Read more about the Smart Cyber Operating Theater (SCOT) project.

Photo source: Felix Speller

5. COLOURFUL SCREENS HELP SCHOOLS WITH SOCIAL DISTANCING

Around the world, schools in countries hard-hit by the coronavirus pandemic have had to shut down. Now, many are working on ways to allow students to return while also observing social-distancing guidelines. To help make this easier, UK furniture design and fabrication firm UNIT Fabrications has developed a series of colourful, mobile screens.

The screens were initially created as a special request by a local primary school, which needed a way to divide its existing space without making the school feel like a prison. UNIT came up with the idea for colourful plywood screens. The screens are low enough to allow teachers to see over them and are mounted on castors to make them easy to move around.

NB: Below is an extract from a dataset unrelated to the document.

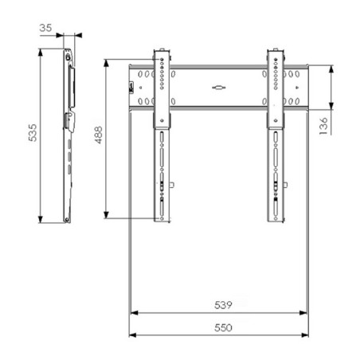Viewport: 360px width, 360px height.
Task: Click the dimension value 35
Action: (x=45, y=28)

The use of plywood was a deliberate choice, to lend the screens warmth, and get away from the use of plastic screens seen in shops, which can feel more sterile. The wood is laminated on both sides, making it easy to clean, and the screen is framed by exposed plywood fins to soften its appearance. Each year group has its own colour, making it easier for students to stay within their social-distancing “bubble”. In addition to the screens, UNIT has also designed vinyl wayfinding markings to use on floors and walls in the same colour palette.